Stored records

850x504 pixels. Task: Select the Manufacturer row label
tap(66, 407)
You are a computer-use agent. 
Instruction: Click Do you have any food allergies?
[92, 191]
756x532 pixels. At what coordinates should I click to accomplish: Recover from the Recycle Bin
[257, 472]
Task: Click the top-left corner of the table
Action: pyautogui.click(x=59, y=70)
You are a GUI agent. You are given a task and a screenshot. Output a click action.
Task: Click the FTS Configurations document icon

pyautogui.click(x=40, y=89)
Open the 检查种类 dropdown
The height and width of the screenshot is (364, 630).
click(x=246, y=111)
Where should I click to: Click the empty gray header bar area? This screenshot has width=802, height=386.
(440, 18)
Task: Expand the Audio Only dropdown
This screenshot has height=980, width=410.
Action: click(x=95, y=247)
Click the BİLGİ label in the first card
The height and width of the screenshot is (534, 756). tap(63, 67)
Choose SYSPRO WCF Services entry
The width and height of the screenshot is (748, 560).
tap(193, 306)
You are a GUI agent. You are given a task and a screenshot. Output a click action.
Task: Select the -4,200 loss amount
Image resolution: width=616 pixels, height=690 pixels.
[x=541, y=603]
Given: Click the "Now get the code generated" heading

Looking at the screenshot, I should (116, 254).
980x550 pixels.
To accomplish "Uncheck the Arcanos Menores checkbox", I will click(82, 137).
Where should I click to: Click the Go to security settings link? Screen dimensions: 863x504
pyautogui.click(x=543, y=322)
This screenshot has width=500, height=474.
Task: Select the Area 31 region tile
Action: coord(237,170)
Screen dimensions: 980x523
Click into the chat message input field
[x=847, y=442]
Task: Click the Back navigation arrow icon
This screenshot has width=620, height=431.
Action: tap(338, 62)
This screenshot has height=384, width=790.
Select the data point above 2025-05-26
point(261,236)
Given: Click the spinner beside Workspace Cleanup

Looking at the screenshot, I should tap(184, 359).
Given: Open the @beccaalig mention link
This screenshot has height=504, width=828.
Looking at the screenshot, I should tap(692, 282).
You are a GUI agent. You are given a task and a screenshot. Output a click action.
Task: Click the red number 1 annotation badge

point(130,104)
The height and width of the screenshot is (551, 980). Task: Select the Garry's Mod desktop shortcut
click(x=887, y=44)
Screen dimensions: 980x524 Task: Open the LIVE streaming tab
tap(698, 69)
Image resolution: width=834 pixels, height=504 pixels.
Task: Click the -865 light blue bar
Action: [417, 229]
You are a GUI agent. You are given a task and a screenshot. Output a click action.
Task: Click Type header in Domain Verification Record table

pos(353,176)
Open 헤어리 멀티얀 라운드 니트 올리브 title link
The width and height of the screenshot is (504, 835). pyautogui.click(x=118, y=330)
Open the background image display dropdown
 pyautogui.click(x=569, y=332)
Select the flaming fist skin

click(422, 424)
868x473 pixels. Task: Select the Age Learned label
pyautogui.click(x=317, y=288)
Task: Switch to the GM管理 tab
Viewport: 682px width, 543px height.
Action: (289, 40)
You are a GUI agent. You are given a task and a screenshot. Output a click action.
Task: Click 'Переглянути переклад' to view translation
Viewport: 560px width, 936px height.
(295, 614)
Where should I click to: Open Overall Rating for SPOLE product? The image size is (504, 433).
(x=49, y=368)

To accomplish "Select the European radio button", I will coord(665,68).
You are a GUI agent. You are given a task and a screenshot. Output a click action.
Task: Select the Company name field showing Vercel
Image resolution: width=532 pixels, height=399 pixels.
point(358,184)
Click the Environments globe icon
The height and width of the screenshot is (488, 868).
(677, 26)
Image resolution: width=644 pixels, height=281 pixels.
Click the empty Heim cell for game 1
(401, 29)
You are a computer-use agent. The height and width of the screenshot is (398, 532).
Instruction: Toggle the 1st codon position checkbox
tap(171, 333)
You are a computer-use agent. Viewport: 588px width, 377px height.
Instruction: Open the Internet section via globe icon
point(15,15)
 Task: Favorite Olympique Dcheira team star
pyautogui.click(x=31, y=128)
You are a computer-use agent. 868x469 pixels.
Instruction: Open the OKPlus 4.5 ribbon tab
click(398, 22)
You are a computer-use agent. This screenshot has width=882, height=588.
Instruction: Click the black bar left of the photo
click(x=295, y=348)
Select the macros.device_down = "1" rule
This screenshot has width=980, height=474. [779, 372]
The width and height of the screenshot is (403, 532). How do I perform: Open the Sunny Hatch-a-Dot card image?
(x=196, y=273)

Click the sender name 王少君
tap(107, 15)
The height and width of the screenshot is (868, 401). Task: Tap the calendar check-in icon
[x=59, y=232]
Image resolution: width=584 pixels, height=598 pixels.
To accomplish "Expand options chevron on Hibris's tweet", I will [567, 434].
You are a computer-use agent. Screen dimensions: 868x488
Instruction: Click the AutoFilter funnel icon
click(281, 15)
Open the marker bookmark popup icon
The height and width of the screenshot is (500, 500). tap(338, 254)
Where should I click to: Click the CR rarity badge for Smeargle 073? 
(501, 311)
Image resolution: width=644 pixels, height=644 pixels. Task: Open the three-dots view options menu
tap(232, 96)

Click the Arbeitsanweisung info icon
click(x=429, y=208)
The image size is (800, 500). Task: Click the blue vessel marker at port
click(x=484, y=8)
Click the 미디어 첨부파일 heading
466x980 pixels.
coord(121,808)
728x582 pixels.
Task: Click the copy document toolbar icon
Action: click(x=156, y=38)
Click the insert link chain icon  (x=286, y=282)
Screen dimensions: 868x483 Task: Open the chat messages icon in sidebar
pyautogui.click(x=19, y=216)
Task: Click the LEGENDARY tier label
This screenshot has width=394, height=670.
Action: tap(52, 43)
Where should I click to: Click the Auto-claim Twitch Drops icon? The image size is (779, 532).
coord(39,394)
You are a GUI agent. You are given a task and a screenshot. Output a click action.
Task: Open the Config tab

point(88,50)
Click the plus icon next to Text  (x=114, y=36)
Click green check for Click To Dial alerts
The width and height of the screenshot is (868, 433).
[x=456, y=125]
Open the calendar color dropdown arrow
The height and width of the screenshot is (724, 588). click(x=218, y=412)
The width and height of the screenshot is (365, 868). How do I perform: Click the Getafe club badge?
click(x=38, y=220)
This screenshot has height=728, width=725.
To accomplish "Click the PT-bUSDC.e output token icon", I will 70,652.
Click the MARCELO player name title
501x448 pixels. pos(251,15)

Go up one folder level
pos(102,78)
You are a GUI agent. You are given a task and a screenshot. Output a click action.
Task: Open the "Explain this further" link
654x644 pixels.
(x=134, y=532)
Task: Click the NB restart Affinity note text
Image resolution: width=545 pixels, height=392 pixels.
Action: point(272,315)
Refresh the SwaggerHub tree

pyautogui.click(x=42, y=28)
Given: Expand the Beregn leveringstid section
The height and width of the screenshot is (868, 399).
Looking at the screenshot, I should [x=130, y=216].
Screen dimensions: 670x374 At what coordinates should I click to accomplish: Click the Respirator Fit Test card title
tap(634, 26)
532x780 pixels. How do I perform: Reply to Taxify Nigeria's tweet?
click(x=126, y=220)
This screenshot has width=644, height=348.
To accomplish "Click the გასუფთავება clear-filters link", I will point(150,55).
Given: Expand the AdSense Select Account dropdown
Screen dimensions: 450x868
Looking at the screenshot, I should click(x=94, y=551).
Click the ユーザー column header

**Required action**
All that should be written out is the stretch of lines above between the one holding "Task: Click the red number 1 annotation badge" and the one holding "You are a computer-use agent. 868x469 pixels.", inclusive, exactly as given.

**Answer below**
Task: Click the red number 1 annotation badge

point(130,104)
The height and width of the screenshot is (551, 980). Task: Select the Garry's Mod desktop shortcut
click(x=887, y=44)
Screen dimensions: 980x524 Task: Open the LIVE streaming tab
tap(698, 69)
Image resolution: width=834 pixels, height=504 pixels.
Task: Click the -865 light blue bar
Action: [417, 229]
You are a GUI agent. You are given a task and a screenshot. Output a click action.
Task: Click Type header in Domain Verification Record table

pos(353,176)
Open 헤어리 멀티얀 라운드 니트 올리브 title link
The width and height of the screenshot is (504, 835). pyautogui.click(x=118, y=330)
Open the background image display dropdown
 pyautogui.click(x=569, y=332)
Select the flaming fist skin

click(422, 424)
868x473 pixels. Task: Select the Age Learned label
pyautogui.click(x=317, y=288)
Task: Switch to the GM管理 tab
Viewport: 682px width, 543px height.
Action: (289, 40)
You are a GUI agent. You are given a task and a screenshot. Output a click action.
Task: Click 'Переглянути переклад' to view translation
Viewport: 560px width, 936px height.
(295, 614)
Where should I click to: Open Overall Rating for SPOLE product? The image size is (504, 433).
(x=49, y=368)

To accomplish "Select the European radio button", I will coord(665,68).
You are a GUI agent. You are given a task and a screenshot. Output a click action.
Task: Select the Company name field showing Vercel
Image resolution: width=532 pixels, height=399 pixels.
point(358,184)
Click the Environments globe icon
The height and width of the screenshot is (488, 868).
(677, 26)
Image resolution: width=644 pixels, height=281 pixels.
Click the empty Heim cell for game 1
(401, 29)
You are a computer-use agent. The height and width of the screenshot is (398, 532).
Instruction: Toggle the 1st codon position checkbox
tap(171, 333)
You are a computer-use agent. Viewport: 588px width, 377px height.
Instruction: Open the Internet section via globe icon
point(15,15)
 Task: Favorite Olympique Dcheira team star
pyautogui.click(x=31, y=128)
You are a computer-use agent. 868x469 pixels.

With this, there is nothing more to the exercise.